Es läßt sich nicht verkennen, daß noch weitere Phosphorit-Aufschlüsse zu
machen sind und gemacht werden. Was jedoch die Sache erschwert, ist, daß
phosphorsaurer Kalk nicht zum Bergregal gehört. Nicht allein müssen viele Versuche
deßwegen ganz unterbleiben, sondern es scheitert auch die Abgewinnung manchen
Vorkommens an dem Eigensinn der Grundeigenthümer. Seit dem Herbste des vergangenen
Jahres ist der Nassauer Phosphorit Gegenstand einer lebhaften Speculation geworden.
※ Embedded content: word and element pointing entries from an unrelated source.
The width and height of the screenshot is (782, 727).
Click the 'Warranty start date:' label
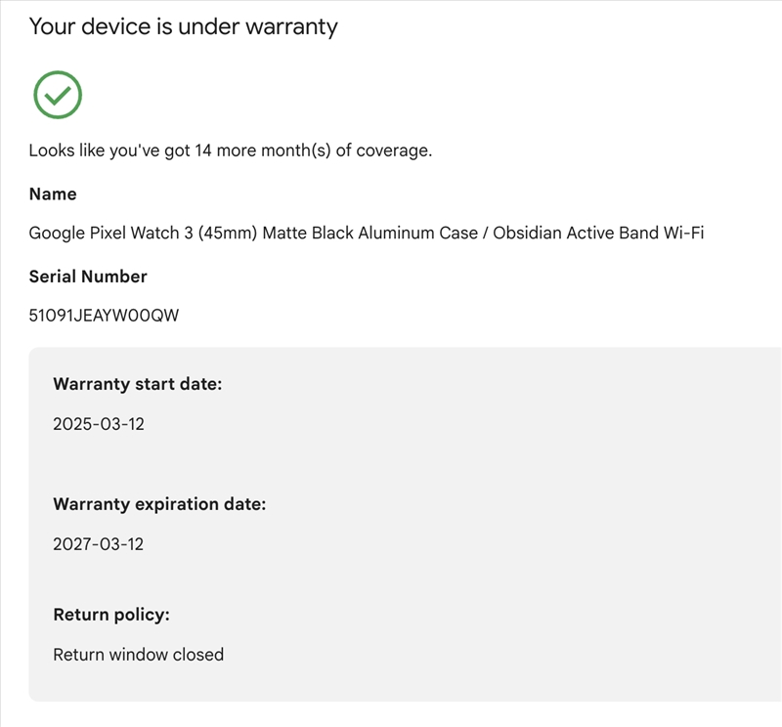coord(138,384)
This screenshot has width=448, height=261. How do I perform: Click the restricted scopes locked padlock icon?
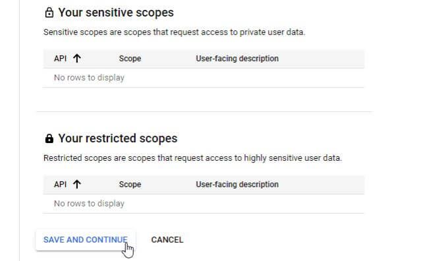click(49, 138)
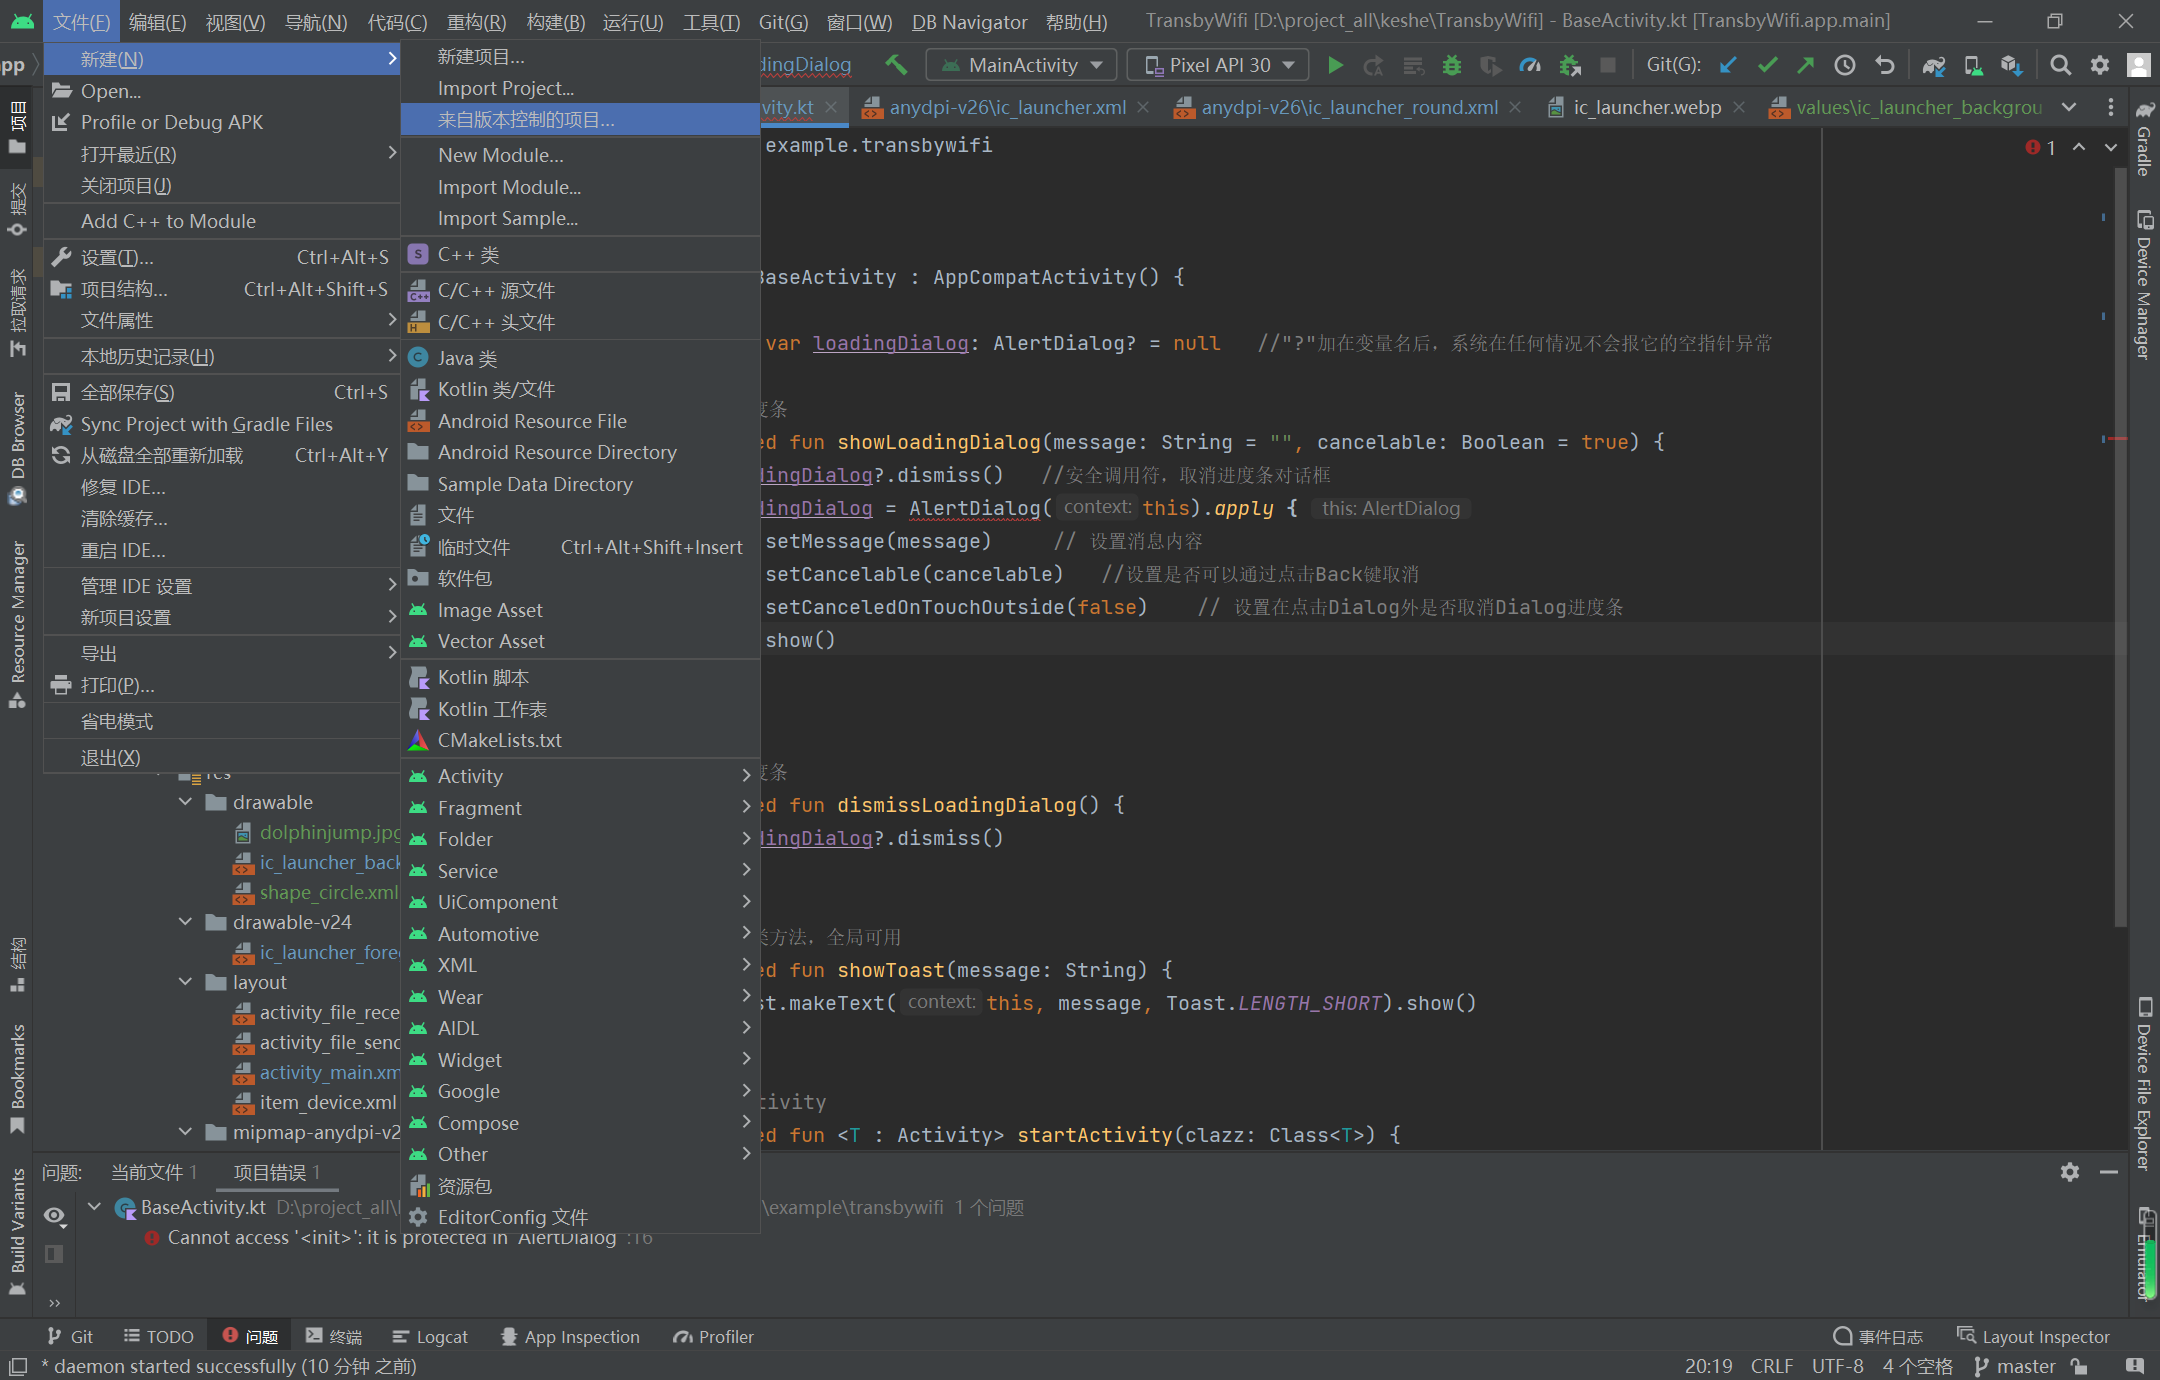Open the MainActivity run configuration dropdown
Viewport: 2160px width, 1380px height.
tap(1022, 65)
Nach dem preußischen Berggesetz gehört Phosphorit, wie angegeben, zu denjenigen
Mineralien, welche Eigenthum der Grundbesitzer sind. Es sind nun mit diesen
Grundbesitzern von Speculanten Pachtverträge, welche sich auf das Recht der
Ausbeutung des phosphorsauren Kalkes aus ihren Aeckern beziehen, gegen mäßige
Bedingungen, zum Theil nur gegen geringe Oberflächenentschädigung, abgeschlossen
worden, welche Pachtverträge dann zu bedeutenden Summen an Bergbautreibende und
Phosphorit consumirende Fabrikanten verkauft wurden.
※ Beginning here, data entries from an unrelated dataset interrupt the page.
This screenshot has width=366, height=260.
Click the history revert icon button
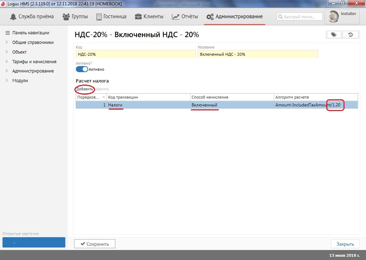coord(351,35)
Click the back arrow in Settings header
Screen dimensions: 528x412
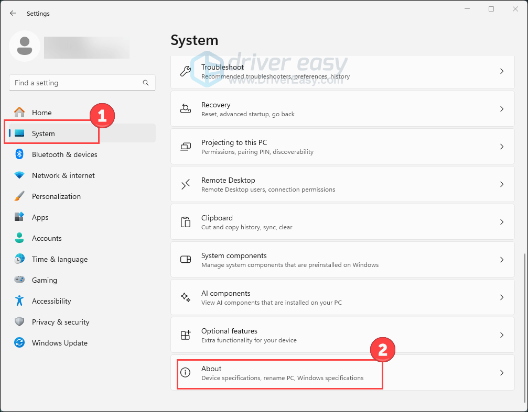click(13, 14)
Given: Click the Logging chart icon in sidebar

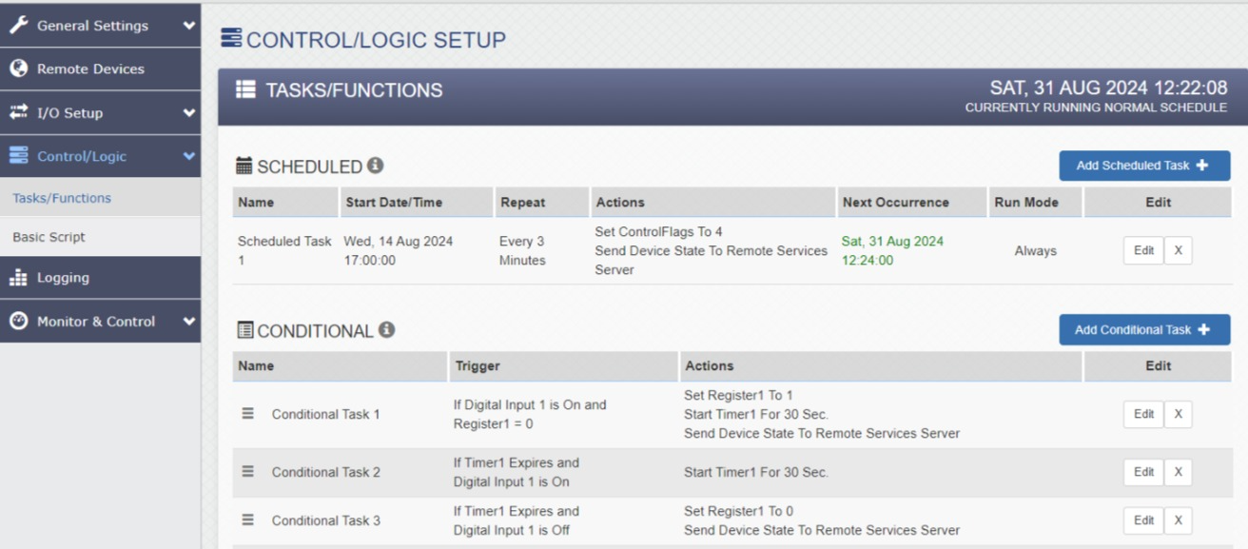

Der Nassauer Phosphorit wird in Zukunft ein wichtiger Exportartikel werden, und schon
hat ein englisches Haus einen großen Theil des Phosphoritterrains pachtweise an sich
gebracht. Hoffentlich aber steigert sich der Consum an Hülfsdüngern, speciell an
Superphosphat in Deutschland der Art, daß der größere Theil des Nassauer
Phosphorites im Lande verbleibt, daß es nicht so geht, wie lange Zeit hindurch mit
der Ausfuhr deutscher Knochen.
Der Phosphorit in Nassau und die Kalisalze in Staßfurt begünstigen uns Deutsche vor
anderen Nationen für Betreibung einer rationellen und ergiebigen Landwirthschaft.
Mögen diese Vorzüge bald allgemein anerkannt und benutzt werden.
Kalk bei Deutz, den 27. März
1867.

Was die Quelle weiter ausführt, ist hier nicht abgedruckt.